Here is a conditional assertion from page 10 of Yannakakis&Papadimitou "Algebraic dependencies" paper:

Are you sure that's the right link? I see nothing like that on page 10 -- or indeed in the whole paper. They don't seem to have an InnerUnion; they don't seem to have a DUM/R00. 1982 would be before anybody 'discovered' DUM, wouldn't it?
On page 10, Figure 2 there is a tableau, and the two nonequivalent project-join expressions.
a v b=R00 &
b v c=R00 &
a v c=R00
->
(a^c)v(((a^b)v r)^( (b^c)v( ((a^c)v r)
^
((a^b)v ( ((b^c)v r)^( (a^c)v(((b^c)v r)^((a^b)v r)) ) )) ) ) )=
(a^c)v( ((a^b)v ( ((b^c)v r)^( (a^c)v(((b^c)v r)^((a^b)v r)) ) ))
^
( (b^c)v(((a^b)v r)^((a^c)v r)) ) ).


It is independent of the Litak et.al. axioms (Mace4 generates counterexample of order 31 which fails to be interpreted as relational universe).

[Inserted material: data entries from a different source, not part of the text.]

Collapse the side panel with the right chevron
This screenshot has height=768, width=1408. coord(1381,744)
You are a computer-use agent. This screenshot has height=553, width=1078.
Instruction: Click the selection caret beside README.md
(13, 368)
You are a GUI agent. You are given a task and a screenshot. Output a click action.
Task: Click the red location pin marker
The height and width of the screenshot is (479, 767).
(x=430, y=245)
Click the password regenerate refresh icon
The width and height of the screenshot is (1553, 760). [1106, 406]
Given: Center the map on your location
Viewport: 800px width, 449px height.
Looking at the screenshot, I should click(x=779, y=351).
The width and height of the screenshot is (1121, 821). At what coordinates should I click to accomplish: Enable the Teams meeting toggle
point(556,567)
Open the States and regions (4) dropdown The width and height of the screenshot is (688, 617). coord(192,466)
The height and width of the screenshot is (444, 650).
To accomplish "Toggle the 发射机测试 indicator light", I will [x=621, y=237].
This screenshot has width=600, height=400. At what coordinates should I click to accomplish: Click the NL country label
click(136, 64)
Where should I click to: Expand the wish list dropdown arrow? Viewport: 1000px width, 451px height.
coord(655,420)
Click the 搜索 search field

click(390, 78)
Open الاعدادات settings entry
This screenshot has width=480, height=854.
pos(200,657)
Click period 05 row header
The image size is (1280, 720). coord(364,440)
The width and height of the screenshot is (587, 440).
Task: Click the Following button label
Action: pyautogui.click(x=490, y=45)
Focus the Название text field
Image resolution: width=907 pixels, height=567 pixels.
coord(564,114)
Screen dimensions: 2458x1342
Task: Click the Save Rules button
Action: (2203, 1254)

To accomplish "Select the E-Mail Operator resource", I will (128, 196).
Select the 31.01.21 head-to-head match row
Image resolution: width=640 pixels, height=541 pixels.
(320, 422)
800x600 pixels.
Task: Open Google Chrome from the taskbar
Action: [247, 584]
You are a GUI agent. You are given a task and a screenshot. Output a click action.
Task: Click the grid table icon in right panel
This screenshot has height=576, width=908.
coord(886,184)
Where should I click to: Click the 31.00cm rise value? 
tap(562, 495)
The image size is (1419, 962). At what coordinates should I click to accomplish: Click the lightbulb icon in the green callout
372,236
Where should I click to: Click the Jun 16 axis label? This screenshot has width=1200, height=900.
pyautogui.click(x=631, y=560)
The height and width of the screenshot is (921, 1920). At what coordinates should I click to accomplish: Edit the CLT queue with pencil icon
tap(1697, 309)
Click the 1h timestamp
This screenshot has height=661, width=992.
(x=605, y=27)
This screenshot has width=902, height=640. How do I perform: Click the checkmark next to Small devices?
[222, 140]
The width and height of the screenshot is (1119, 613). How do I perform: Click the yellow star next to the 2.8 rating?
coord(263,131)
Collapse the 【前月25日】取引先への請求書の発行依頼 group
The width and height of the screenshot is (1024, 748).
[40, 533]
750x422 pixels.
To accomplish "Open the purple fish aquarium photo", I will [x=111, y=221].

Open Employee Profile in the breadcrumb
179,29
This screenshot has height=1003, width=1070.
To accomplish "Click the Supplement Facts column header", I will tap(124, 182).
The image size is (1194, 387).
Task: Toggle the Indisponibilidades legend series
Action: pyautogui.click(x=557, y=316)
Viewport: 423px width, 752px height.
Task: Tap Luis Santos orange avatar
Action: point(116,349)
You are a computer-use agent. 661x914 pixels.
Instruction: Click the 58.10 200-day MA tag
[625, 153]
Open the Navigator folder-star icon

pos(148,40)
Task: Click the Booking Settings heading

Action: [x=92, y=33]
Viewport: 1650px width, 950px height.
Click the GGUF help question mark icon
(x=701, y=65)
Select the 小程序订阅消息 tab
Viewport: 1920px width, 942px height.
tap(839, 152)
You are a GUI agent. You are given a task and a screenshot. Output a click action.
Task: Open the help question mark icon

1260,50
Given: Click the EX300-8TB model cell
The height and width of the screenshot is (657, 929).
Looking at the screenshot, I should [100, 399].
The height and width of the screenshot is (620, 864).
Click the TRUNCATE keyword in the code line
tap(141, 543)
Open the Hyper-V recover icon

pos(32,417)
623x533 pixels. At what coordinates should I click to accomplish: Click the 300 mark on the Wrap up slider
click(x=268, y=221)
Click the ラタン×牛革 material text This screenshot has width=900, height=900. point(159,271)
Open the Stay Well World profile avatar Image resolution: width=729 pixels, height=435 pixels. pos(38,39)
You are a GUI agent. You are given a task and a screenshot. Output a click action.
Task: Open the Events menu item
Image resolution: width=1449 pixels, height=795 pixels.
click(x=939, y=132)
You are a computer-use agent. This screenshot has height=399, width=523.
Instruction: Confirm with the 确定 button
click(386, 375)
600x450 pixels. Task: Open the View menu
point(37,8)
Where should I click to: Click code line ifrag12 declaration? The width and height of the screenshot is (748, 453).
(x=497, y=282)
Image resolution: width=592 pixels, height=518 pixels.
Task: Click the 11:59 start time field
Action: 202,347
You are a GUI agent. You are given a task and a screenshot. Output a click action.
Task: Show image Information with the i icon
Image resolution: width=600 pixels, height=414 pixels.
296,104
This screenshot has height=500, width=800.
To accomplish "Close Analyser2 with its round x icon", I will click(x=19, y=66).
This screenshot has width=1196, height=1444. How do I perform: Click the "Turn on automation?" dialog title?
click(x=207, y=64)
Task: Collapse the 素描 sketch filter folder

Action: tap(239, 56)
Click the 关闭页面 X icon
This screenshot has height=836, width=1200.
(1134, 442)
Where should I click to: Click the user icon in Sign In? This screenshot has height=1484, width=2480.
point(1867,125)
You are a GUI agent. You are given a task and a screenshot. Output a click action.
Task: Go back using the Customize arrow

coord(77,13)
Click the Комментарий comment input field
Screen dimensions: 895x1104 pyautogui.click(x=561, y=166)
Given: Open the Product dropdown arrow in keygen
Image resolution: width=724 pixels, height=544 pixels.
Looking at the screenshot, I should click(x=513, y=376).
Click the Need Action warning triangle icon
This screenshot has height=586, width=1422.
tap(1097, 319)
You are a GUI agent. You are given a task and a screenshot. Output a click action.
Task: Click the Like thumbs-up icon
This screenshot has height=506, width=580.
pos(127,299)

The antecedent a v b=R00 & b v c=R00 & a v c=R00 -> ... means that a, b, c are all empty (and have mutually disjoint headings). That's hardly a useful place to start -- especially to generate such a monster consequent. Can't we say that the sub-lattice of empty relations is a Boolean algebra?

The a, b, and c are empty relations with disjoint set of attributes. Then,  (a^b)v r  is projection of r onto a^b , that is the $\pi_{AB}$ tree node at the diagram fig 2, and so on.

Hmm we'd like them to be empty relations, but since we're failing to fix R00, we can't say that's what the antecedent means. We could just take a, b, c as any relations and use a ^ R00 where the formula has bare a.

The entire assertion has to be valid in the project-join algebra as argued in the paper. Again, it seems to be independent of the three LMH axioms. Unfortunately, adding it into the system (admittedly making it quasi-variety) still doesn't fix the R00.

Well no it won't fix anything, because R00 doesn't appear in the consequent. (The situation would be different if R00 were already fixed.)

Quote from AntC on June 21, 2021, 11:12 pm

Hmm we'd like them to be empty relations, but since we're failing to fix R00, we can't say that's what the antecedent means. We could just take a, b, c as any relations and use a ^ R00 where the formula has bare a.

But then it is equivalent to stronger assertion:

a^R00 = a &
b^R00 = b &
c^R00 = c
->
(a^c)v(((a^b)v r)^( (b^c)v( ((a^c)v r)
^
((a^b)v ( ((b^c)v r)^( (a^c)v(((b^c)v r)^((a^b)v r)) ) )) ) ) )=
(a^c)v( ((a^b)v ( ((b^c)v r)^( (a^c)v(((b^c)v r)^((a^b)v r)) ) ))
^
( (b^c)v(((a^b)v r)^((a^c)v r)) ) )
.


I probed it in QBQL, and it does seem to hold.

Well no it won't fix anything, because R00 doesn't appear in the consequent. (The situation would be different if R00 were already fixed.)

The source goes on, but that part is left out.